Par Elsa Girard-Basset | Journaliste web
Connu comme un homme généreux et fédérateur, Johnny Hallyday n’était pourtant pas exempt de rivalités et griefs ici et là. Derrière l’image du rockeur au grand cœur, certaines inimitiés ont traversé les décennies, nourries par l’ego, la jalousie et des caractères incompatibles. Selon l’un de ses proches les plus fidèles, deux figures majeures de la chanson française faisaient clairement partie de ceux que le Taulier ne supportait pas. Et non des moindres…
Figure mythique de la chanson française, Johnny Hallyday a régné sur plusieurs générations avec une carrière hors normes et un charisme inégalé. Entouré de musiciens loyaux et d’amis fidèles, l’idole des jeunes n’en restait pas moins un homme entier, capable d’amitiés profondes comme de rejets définitifs. C’est ce que raconte Sacha Rhoul, son chauffeur et homme de confiance durant près de vingt ans, dans un récit brut dévoilant l’envers du décor.
Dans son livre Johnny Hallyday et ses anges gardiens, la vérité enfin dévoilée, Sacha Rhoul évoque sans détour les deux artistes qui cristallisaient le plus l’animosité du rockeur :
« Les deux mecs que Johnny n’aimait pas, c’est Claude François et Dick Rivers, car il les trouvait inhumains avec leur entourage. »
Si Dick Rivers faisait déjà partie de ces figures mal perçues par Johnny Hallyday, c’est surtout la relation explosive avec Claude François qui continue d’alimenter les discussions. Entre rivalité artistique, histoires de femmes et visions opposées du métier, les tensions entre les deux monstres sacrés de la variété semblaient permanentes. Toujours selon Sacha Rhoul, cette animosité pouvait même prendre des proportions inquiétantes :
« Quand Johnny Hallyday était fatigué, il voulait lui casser la figure. C’est parti d’une histoire de femmes. Mais surtout il ne l’aimait pas parce qu’il insultait ses musiciens et ses techniciens et les insultait en public. »

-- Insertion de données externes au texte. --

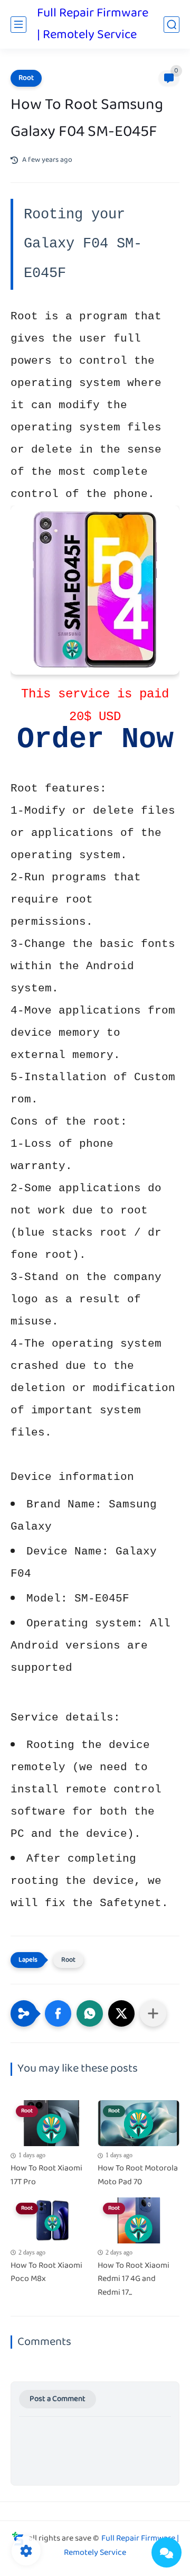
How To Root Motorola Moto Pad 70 (138, 2175)
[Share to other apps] (153, 2013)
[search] (171, 24)
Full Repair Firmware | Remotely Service (92, 24)
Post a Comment (58, 2399)
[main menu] (18, 24)
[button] (58, 2013)
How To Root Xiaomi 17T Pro (46, 2175)
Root (26, 78)
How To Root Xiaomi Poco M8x (46, 2272)
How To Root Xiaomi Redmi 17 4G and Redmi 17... (133, 2279)
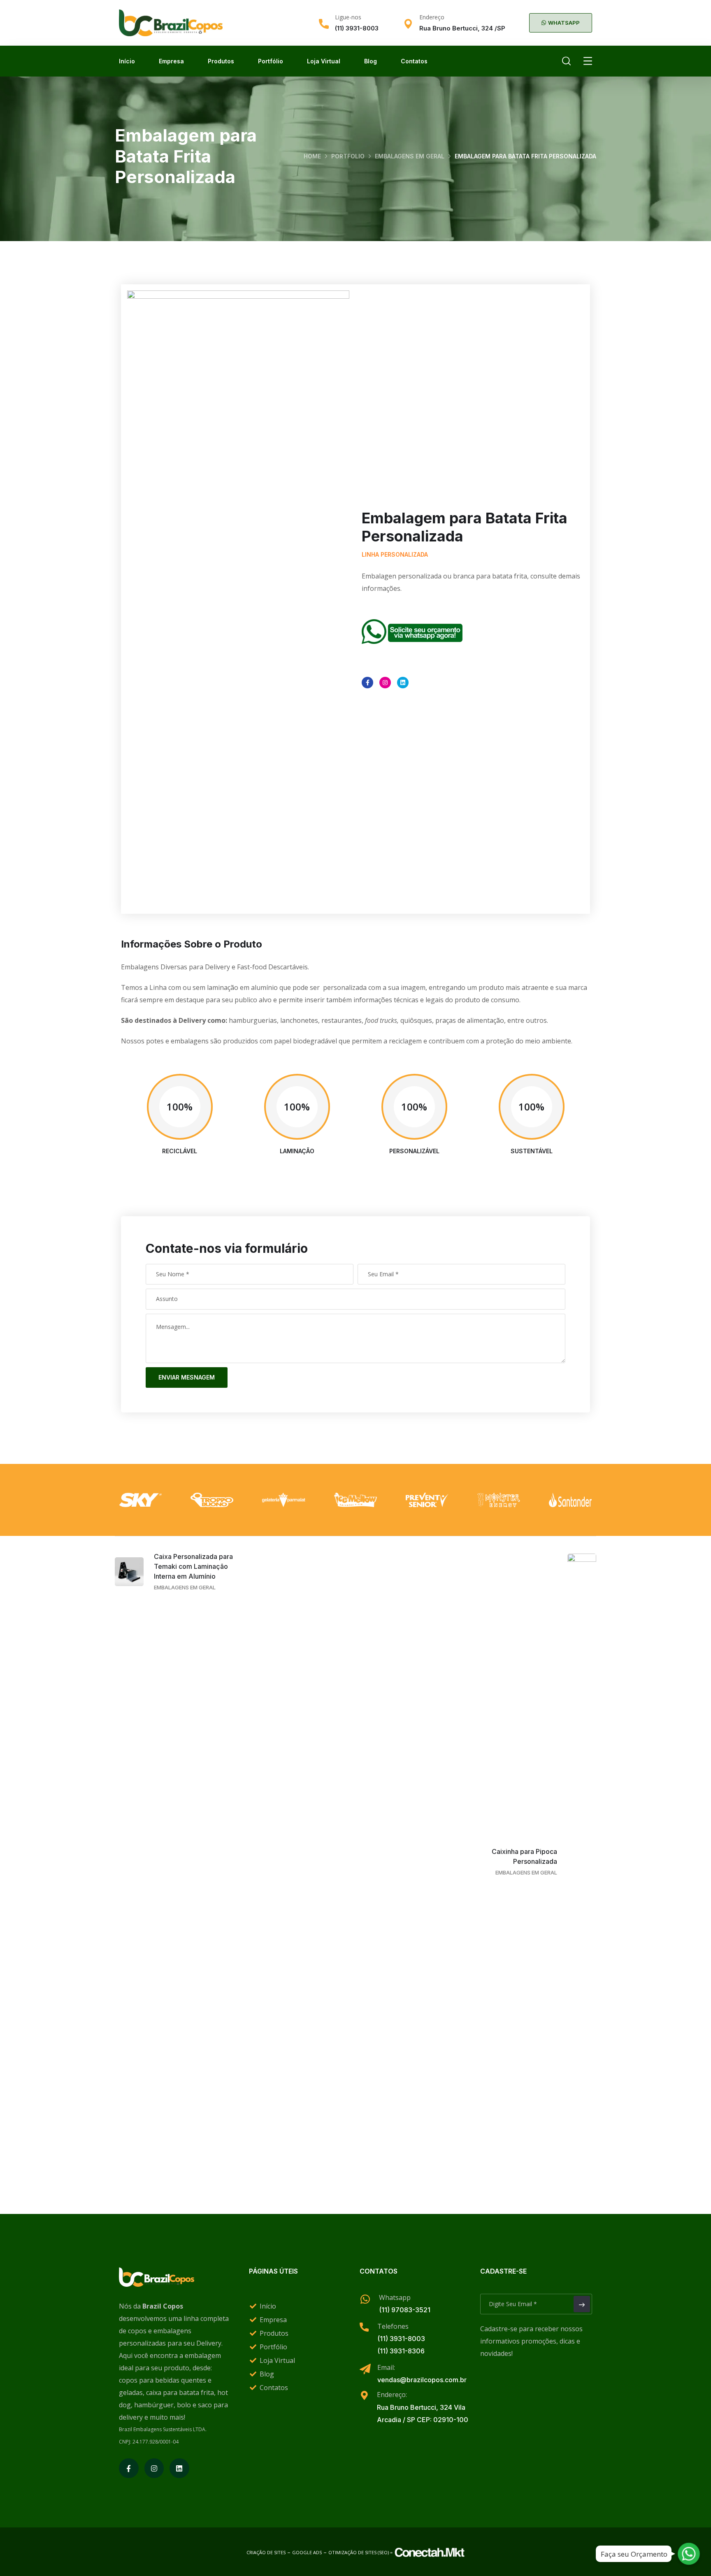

La peur d’un affrontement était telle que Claude François aurait mis en place des stratégies pour éviter toute rencontre. Une attitude presque obsessionnelle, racontée par le proche du Taulier :
« Lui était aux antipodes de ça. Pendant deux ans, Claude François envoyait son assistant que l’on surnommait “le Poisson pilote” dans les restaurants parisiens pour être sûr que Johnny Hallyday n’y soit pas ! »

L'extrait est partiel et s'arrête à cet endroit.